Thanks for reviewing my submission for the role of Goneril in King Lear at the XYZ Playhouse. I am available for an audition, and I hope I get the opportunity to meet you in the near future.

Best,

Abby Actor

Also, sometimes you need to ask for help. A personal recommendation goes a long way. Ask the directors, producers, and casting directors you have worked with if they know the casting director for this project. It’s a small world, so it’s likely that someone you have worked with has also worked with someone in the casting office. Choose wisely, don’t ask a director or producer colleague to recommend you for every project. Choose one project that you are absolutely perfect for and ask for one recommendation. Don’t keep going back to the same well, it will run dry.

Your friends are also an amazing source of assistance. Ask friends if they have auditioned for this casting director or if they know the director or other actors who have already been cast.

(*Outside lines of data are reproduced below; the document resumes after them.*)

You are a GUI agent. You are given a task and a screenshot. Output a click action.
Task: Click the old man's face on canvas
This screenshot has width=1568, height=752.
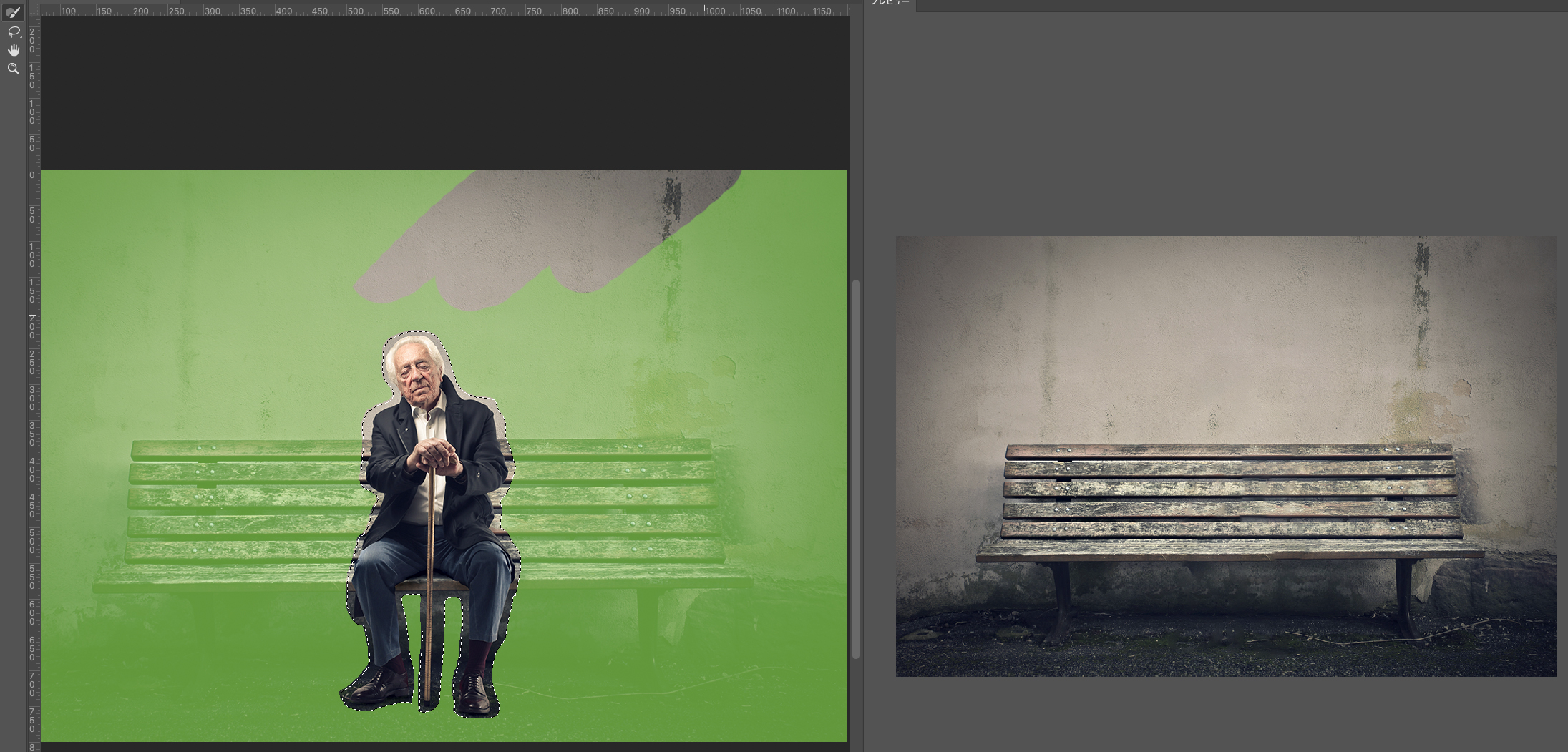tap(415, 373)
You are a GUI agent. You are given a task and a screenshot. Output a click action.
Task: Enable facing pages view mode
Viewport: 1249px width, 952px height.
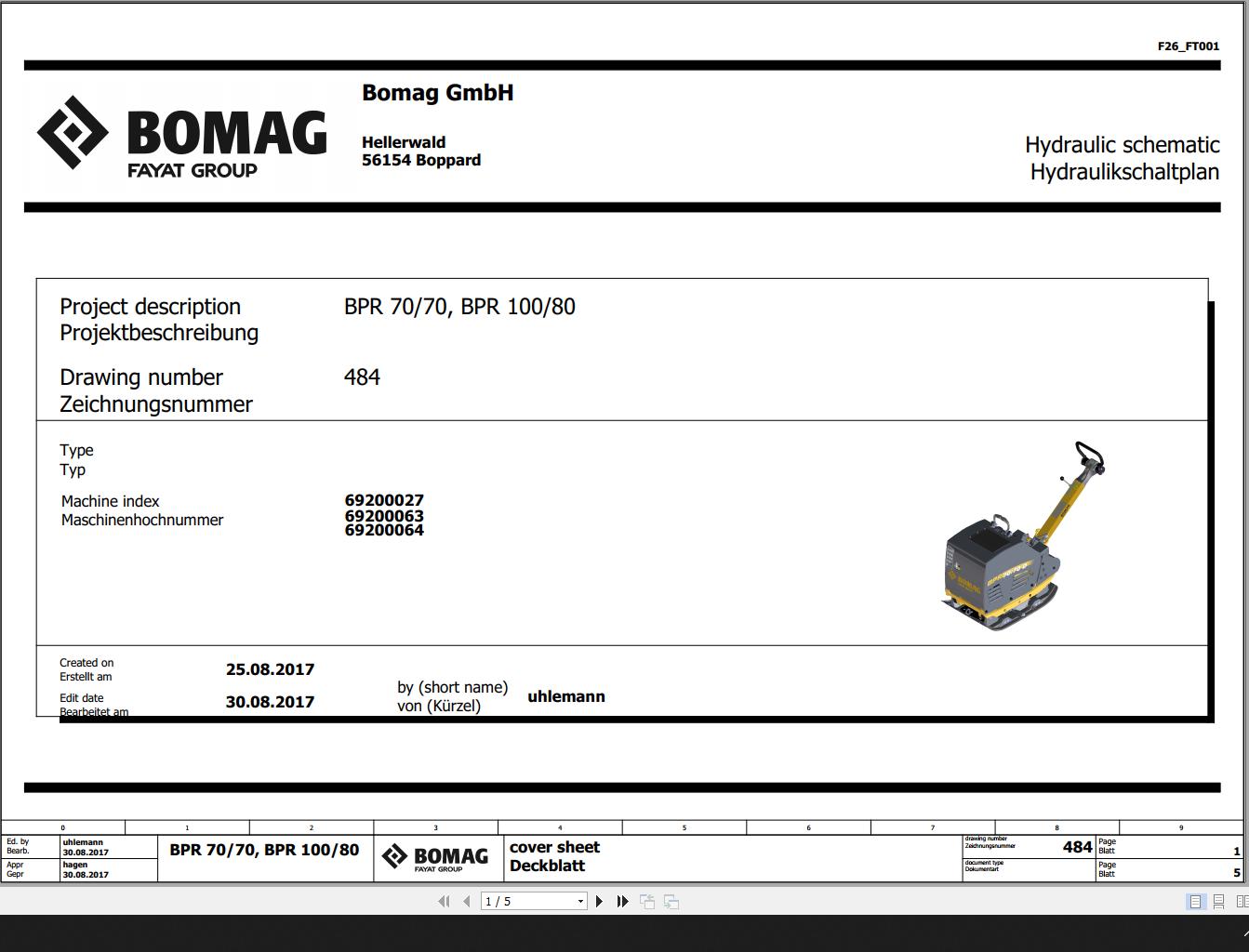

You never know who might be able to help you get your foot in the door.

These steps will put you in the best position to get considered for that perfect gig.

Just to clarify, here are few steps I don’t recommend.

DON’T crash the audition

DON’T call the casting office to ask/ beg for an audition

DON’T send angry follow up notes when you don’t hear back right away (Yes, this happens)

DON’T send angry follow up notes when you are not offered an audition (Yes, this happens)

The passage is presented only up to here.